CCE, 14 février 1997, n° M.884
COMMISSION DES COMMUNAUTÉS EUROPÉENNES
Décision
KNP BT/Bunzl/Wilhelm Seiler
LA COMMISSION DES COMMUNAUTES EUROPEENNES,
1. On 15.01.1997, the Commission received a notification of a proposed concentration pursuant to Article 4 of Council Regulation (EEC) n° 4064-89 by which NV Koninklijke KNP BT ("KNP BT") acquires within the meaning of Article 3(1)(b) of the Council Regulation control of the whole of Wilhelm Seiler GmbH ("Seiler Papier") and Bunzl Italia SpA ("Bunzl Italia") by way of purchase of shares from Bunzl plc.
2. After examination of the notification, the Commission has concluded that the notified operation falls within the scope of Council Regulation (EEC) n° 4064-89 and does not raise serious doubts as to its compatibility with the common market and with the functioning of the EEA Agreement.
I. THE PARTIES' ACTIVITIES AND THE OPERATION
3. - KNP BT is one of the leading European producers of paper, board and packaging. KNP BT is active in three main areas:
= distribution of graphic paper [Graphic paper is the common name for different kinds of coated and uncoated general printing and writing paper. This definition excludes newsprint] and other office products;
= the production of graphic paper; and
= the production of packaging materials.
The paper merchanting operations of KNP BT originate in a merger of the paper, board and packaging producer NV Koninklijke KNP ("KNP") with Buehrmann-Tetterode NV (BT) and VRG-group ("VRG") which both were active in paper merchanting, creating KNP BT. This merger was authorised by the Commission on 4. 5. 1997 (Case IV-M.291 - KNP/BT/VRG).
- Seiler Papier operates in Germany and Bunzl Italia operates in Italy and Slovenia as a paper merchant for Bunzl plc. The companies supply graphic paper produced by paper mills to the industries which use these products including printers, publishers, office machine distributors and large office paper users.

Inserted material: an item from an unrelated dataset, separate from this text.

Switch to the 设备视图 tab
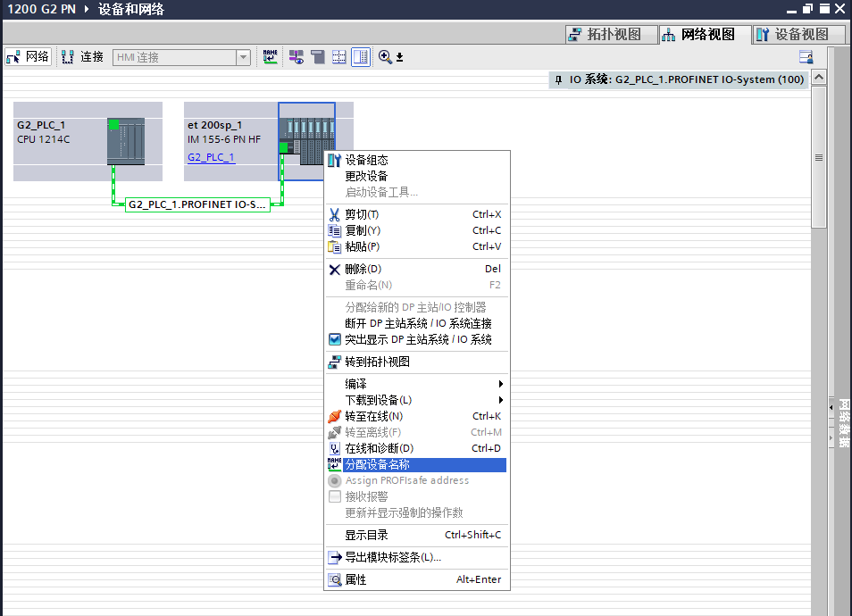The image size is (852, 616). pos(791,35)
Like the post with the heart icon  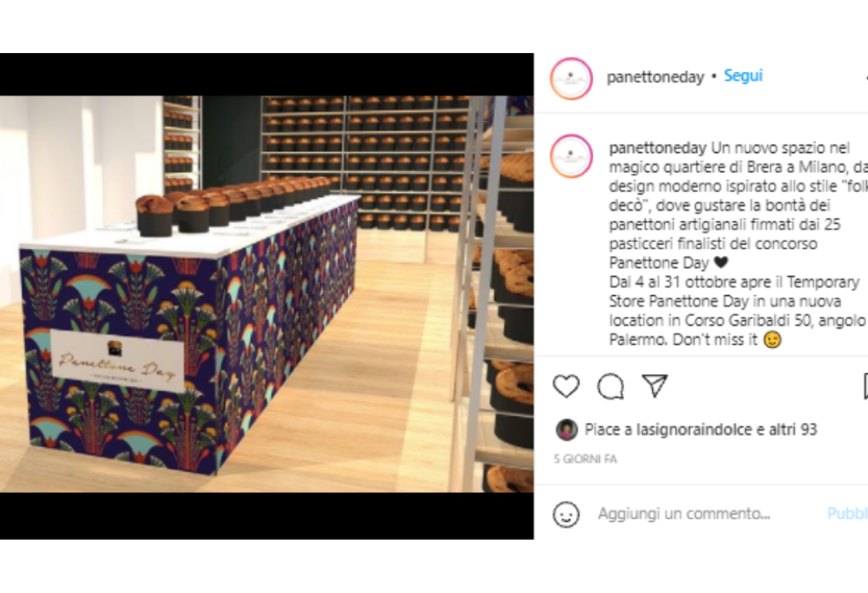pos(566,385)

4. KNP BT will acquire all the shares in Seiler Papier from Bunzl International GmbH and all the shares in Bunzl Italia from Bunzl plc, which both belong to the Bunzl group, the parent company of which is Bunzl plc.

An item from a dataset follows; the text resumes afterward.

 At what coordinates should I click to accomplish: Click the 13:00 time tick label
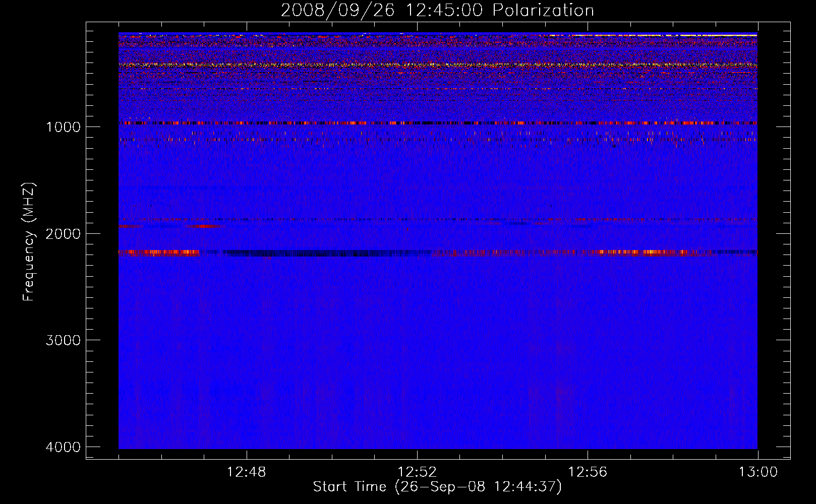(758, 472)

5. The notified transaction is a concentration within the meaning of article 3(1)(b) of the Merger Regulation..
II. COMMUNITY DIMENSION
6. The combined aggregate turnover of the undertakings concerned exceeds ECU 5 000 million (KNP BT ECU 7 162,93 million, Seiler Papier 238,42 million, Bunzl Italia ECU 65,26 million). The aggregate Community wide turnover of each party exceeds ECU 250 million [...] They do not achieve more than two thirds of their turnover in one and the same Member State. The operation has therefore a Community dimension.
III. COMPETITIVE ASSESSMENT
A. Relevant product market
7. The notifying party states that the relevant product market is the sale and distribution of graphic paper. While KNP BT is active in the production of paper and packaging as well as in the distribution of graphic paper, the target companies are paper merchants and are in the business of distributing graphic paper.
8. Graphic paper is the common name for different kinds of coated and uncoated general printing and writing paper, except newsprint. Graphic paper can be sold on the market either directly from the paper manufacturer to customers (direct sales) or through merchants (wholesalers). Merchants can supply paper either out of their warehouses or via the 'indent' method, i.e. the customer's order is executed by the producer but is placed with the merchant, who takes care of the invoicing and receives a commission from the producer. Sales through agents of the paper manufacturers and other intermediaries on a commission basis also take place.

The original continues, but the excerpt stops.